- PROBLEM STATEMENT -
Transcribe the lines of the records starting with the one that has "Task: Click the station" in it and ending with the last, and transcribe nothing else.

:: SUPPLIED DATA

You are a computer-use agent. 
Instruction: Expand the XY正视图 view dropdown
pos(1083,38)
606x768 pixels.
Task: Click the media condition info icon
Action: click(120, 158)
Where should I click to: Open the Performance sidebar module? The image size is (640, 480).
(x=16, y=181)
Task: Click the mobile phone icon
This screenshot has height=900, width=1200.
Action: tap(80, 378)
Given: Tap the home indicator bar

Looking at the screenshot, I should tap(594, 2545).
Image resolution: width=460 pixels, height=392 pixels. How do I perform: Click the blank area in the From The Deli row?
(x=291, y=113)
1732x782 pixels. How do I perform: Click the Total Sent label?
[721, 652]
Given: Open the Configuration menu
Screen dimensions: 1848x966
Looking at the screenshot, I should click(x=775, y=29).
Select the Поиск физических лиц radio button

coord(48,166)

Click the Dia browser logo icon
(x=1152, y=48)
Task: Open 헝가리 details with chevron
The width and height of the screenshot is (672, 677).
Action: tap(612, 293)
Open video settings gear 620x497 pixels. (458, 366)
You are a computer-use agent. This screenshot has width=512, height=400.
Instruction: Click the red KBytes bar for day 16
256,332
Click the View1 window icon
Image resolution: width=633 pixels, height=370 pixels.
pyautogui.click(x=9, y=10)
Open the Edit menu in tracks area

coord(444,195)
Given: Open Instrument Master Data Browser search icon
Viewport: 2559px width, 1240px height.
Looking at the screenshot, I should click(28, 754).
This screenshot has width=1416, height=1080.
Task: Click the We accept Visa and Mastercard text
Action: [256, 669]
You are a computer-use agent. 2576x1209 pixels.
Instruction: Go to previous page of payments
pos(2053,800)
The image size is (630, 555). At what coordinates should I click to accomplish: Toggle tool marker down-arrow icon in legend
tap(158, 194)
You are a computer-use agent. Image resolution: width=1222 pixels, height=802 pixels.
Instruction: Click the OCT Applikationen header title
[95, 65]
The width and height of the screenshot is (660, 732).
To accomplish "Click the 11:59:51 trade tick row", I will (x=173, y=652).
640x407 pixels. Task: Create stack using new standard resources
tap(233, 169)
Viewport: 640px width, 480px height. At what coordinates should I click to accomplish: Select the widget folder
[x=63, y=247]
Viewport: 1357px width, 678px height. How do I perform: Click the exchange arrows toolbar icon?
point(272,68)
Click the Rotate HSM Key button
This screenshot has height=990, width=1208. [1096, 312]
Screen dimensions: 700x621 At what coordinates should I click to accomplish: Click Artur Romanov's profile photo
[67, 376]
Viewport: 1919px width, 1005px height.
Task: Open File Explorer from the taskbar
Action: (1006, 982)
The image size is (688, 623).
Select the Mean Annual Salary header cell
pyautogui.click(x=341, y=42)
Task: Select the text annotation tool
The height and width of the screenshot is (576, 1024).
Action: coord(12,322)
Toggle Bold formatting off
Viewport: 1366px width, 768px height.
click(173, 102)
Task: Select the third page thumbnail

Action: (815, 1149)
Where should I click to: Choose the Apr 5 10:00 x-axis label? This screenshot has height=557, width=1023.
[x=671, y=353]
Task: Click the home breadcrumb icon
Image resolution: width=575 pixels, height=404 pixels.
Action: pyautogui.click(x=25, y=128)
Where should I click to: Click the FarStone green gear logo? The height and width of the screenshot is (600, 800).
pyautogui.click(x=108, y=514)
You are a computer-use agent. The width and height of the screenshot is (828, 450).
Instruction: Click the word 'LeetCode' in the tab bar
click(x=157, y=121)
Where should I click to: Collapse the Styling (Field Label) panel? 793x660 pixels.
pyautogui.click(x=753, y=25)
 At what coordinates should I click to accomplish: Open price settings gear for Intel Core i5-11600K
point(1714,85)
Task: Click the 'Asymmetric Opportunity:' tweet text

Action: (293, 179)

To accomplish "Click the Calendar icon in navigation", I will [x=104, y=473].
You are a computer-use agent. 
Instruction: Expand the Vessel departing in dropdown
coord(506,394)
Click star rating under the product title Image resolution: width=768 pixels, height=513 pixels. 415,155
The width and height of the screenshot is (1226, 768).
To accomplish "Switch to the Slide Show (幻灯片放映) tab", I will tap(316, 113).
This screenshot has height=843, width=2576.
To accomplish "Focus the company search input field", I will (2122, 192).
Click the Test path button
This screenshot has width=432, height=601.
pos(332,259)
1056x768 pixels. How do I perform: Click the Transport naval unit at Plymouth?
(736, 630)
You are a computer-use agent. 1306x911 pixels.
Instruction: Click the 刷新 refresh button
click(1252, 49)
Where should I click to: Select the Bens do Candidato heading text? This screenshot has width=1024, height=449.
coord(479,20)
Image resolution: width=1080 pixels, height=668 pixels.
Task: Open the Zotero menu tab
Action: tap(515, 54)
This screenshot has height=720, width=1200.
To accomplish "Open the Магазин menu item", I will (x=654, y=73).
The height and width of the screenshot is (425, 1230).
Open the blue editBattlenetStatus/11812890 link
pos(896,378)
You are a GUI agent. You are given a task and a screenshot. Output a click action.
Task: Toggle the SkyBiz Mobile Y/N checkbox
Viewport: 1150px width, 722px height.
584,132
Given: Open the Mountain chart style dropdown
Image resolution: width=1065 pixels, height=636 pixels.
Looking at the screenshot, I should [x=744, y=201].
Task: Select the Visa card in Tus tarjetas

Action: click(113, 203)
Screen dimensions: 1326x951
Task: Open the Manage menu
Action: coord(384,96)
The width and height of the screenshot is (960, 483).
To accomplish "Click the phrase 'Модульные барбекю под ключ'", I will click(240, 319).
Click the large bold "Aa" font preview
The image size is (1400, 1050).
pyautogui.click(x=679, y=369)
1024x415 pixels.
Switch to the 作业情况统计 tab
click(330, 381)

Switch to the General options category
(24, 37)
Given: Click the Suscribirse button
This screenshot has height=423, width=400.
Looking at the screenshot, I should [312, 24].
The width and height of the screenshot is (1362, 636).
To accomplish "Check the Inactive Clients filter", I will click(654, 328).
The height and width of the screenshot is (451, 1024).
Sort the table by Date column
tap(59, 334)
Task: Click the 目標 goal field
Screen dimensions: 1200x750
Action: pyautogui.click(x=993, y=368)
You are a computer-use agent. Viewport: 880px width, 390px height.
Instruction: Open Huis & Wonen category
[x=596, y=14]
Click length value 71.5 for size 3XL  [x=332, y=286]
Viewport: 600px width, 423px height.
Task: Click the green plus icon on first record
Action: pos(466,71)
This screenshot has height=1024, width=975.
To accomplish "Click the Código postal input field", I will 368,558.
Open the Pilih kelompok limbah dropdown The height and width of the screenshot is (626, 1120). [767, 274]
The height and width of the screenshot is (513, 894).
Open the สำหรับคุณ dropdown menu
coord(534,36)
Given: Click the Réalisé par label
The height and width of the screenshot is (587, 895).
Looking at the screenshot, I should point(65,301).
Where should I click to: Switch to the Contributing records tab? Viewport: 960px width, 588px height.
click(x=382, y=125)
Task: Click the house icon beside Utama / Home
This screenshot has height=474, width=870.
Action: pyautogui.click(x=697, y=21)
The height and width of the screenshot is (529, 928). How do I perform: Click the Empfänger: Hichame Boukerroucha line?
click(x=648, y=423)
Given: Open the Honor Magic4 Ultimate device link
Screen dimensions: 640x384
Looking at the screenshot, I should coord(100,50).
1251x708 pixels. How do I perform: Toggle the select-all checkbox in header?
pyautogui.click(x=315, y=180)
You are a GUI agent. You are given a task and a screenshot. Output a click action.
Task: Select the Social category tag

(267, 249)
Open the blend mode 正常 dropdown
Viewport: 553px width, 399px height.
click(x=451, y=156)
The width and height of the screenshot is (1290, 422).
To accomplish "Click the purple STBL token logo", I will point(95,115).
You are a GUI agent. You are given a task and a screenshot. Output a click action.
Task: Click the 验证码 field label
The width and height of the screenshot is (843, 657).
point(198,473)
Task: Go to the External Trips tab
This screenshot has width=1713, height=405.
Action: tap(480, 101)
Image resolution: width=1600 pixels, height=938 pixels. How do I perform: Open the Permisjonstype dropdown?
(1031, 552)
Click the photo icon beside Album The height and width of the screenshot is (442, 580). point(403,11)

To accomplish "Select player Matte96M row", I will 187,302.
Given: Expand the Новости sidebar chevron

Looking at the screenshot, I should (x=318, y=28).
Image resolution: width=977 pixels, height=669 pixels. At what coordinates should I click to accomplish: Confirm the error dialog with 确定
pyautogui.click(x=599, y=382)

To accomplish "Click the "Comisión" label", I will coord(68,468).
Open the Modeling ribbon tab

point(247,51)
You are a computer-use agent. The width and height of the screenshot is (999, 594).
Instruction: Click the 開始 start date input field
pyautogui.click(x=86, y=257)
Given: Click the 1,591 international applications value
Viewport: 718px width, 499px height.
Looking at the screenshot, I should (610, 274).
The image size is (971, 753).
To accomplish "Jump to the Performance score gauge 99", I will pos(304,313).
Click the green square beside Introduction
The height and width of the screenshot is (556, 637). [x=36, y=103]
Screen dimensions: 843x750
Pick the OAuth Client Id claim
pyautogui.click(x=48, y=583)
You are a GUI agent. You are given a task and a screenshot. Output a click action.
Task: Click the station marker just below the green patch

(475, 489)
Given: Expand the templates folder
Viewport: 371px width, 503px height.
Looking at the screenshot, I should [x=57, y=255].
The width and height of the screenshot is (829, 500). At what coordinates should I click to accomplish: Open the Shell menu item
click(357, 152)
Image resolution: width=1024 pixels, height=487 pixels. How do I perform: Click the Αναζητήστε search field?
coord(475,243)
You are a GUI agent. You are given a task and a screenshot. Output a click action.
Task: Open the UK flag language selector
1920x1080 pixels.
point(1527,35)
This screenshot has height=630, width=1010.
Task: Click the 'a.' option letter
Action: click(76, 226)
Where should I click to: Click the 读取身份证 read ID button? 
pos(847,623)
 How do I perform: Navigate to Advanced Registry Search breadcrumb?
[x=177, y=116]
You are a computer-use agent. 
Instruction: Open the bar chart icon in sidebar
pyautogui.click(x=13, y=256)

::::

- ANSWER TO THIS TASK -
Task: Click the station marker just below the green patch

(475, 489)
Given: Expand the templates folder
Viewport: 371px width, 503px height.
Looking at the screenshot, I should [x=57, y=255].
The width and height of the screenshot is (829, 500). At what coordinates should I click to accomplish: Open the Shell menu item
click(357, 152)
Image resolution: width=1024 pixels, height=487 pixels. How do I perform: Click the Αναζητήστε search field?
coord(475,243)
You are a GUI agent. You are given a task and a screenshot. Output a click action.
Task: Open the UK flag language selector
1920x1080 pixels.
point(1527,35)
This screenshot has height=630, width=1010.
Task: Click the 'a.' option letter
Action: click(76, 226)
Where should I click to: Click the 读取身份证 read ID button? 
pos(847,623)
 How do I perform: Navigate to Advanced Registry Search breadcrumb?
[x=177, y=116]
You are a computer-use agent. 
Instruction: Open the bar chart icon in sidebar
pyautogui.click(x=13, y=256)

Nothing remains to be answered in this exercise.